The root cause lies in the interaction between the toJSON() serialization method and the load() deserialization function. During serialization, toJSON() does not escape or sanitize objects that contain lc keys within free-form kwargs fields.

When user-controlled data containing the structure {"lc": 1, "type": "secret", "id": ["VARIABLE_NAME"]} is deserialized, the load() function interprets it as a first-class LangChain secret reference and looks up the environment variable value from process.env. No authentication or special headers are required — the attacker only needs to send a JSON payload with Content-Type: application/json.

The attack is trivially repeatable: by changing the value in the id array, the attacker can enumerate and extract any environment variable. In our verified exploitation, each probe returned an HTTP 200 with the secret value in approximately 3-4ms, indistinguishable from normal application traffic by response time alone.

The contrast with benign requests is instructive: a POST to the same endpoint with normal data returns the input echoed back without any environment variable resolution. The presence of the lc key is the sole trigger that activates the secret resolution codepath, making this a precise and reliable exploitation vector.

Impact Assessment

Any application that exposes a LangChain deserialization endpoint is vulnerable to full environment variable exfiltration by unauthenticated remote attackers. A single attacker can systematically extract cloud provider credentials (AWS_SECRET_ACCESS_KEY), payment processing keys (STRIPE_SECRET_KEY), database credentials (DATABASE_PASSWORD), authentication secrets (JWT_SECRET), and AI service API keys (OPENAI_API_KEY).

The CVSS vector's Scope change (S:C) reflects that the compromised secrets can be used to attack systems beyond the vulnerable application itself — for instance, using leaked AWS credentials to access cloud infrastructure or using Stripe keys to perform fraudulent transactions.

The vulnerability requires no prerequisites beyond network access to the affected endpoint. Given the widespread adoption of LangChain in AI/ML application stacks and the common practice of storing sensitive credentials in environment variables, the blast radius extends to cloud infrastructure, databases, third-party SaaS integrations, and authentication systems.

Detection & Monitoring

Detection should focus on inspecting HTTP request bodies for the characteristic LangChain secret reference structure. The primary indicators are JSON payloads containing "lc":1 combined with "type":"secret" in POST requests to endpoints that invoke the load() function.

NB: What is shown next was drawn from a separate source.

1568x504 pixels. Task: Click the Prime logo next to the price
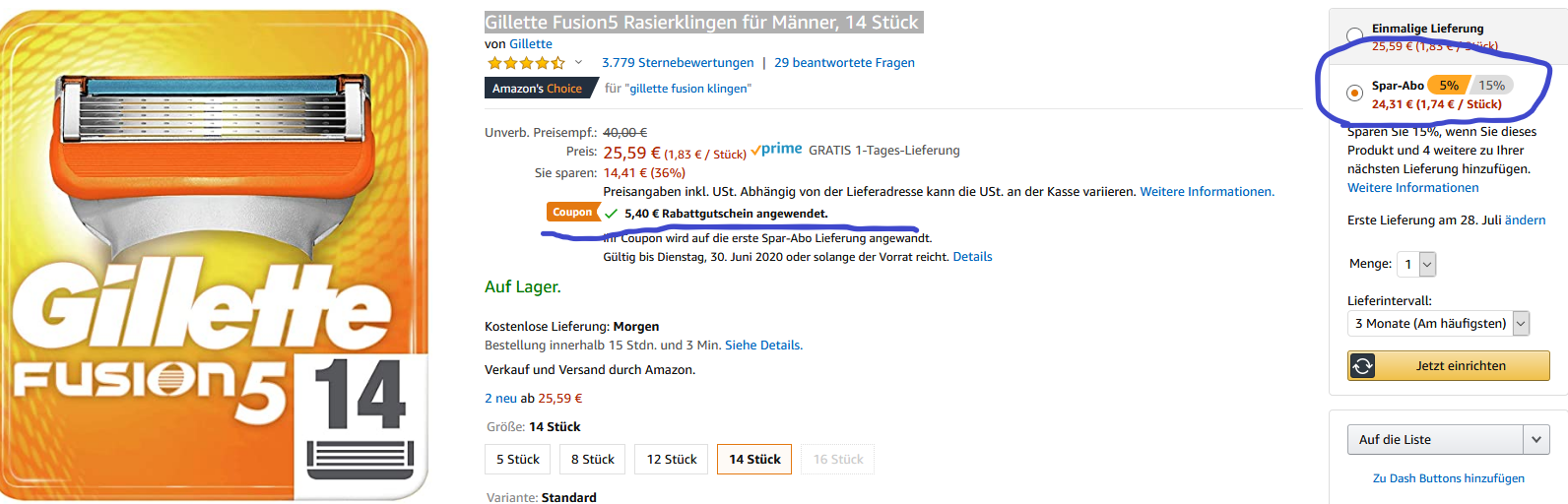[776, 150]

In our observed attack traffic, all exploit requests were POST requests with Content-Type: application/json and a Python-urllib/3.10 user agent, though the user agent is trivially spoofable. The Zeek HTTP logs show these requests as text/json content type with request body lengths between 48 and 56 bytes, returning 200 OK responses — making them blend in with legitimate traffic at the network metadata level.

For application-layer detection, WAF rules should inspect JSON request bodies for the co-occurrence of "lc" as a top-level key, "type":"secret", and an "id" array. Response-side detection is also effective: monitor for responses containing patterns matching known secret formats (strings beginning with sk-, sk_live_, or matching AWS key patterns) from deserialization endpoints.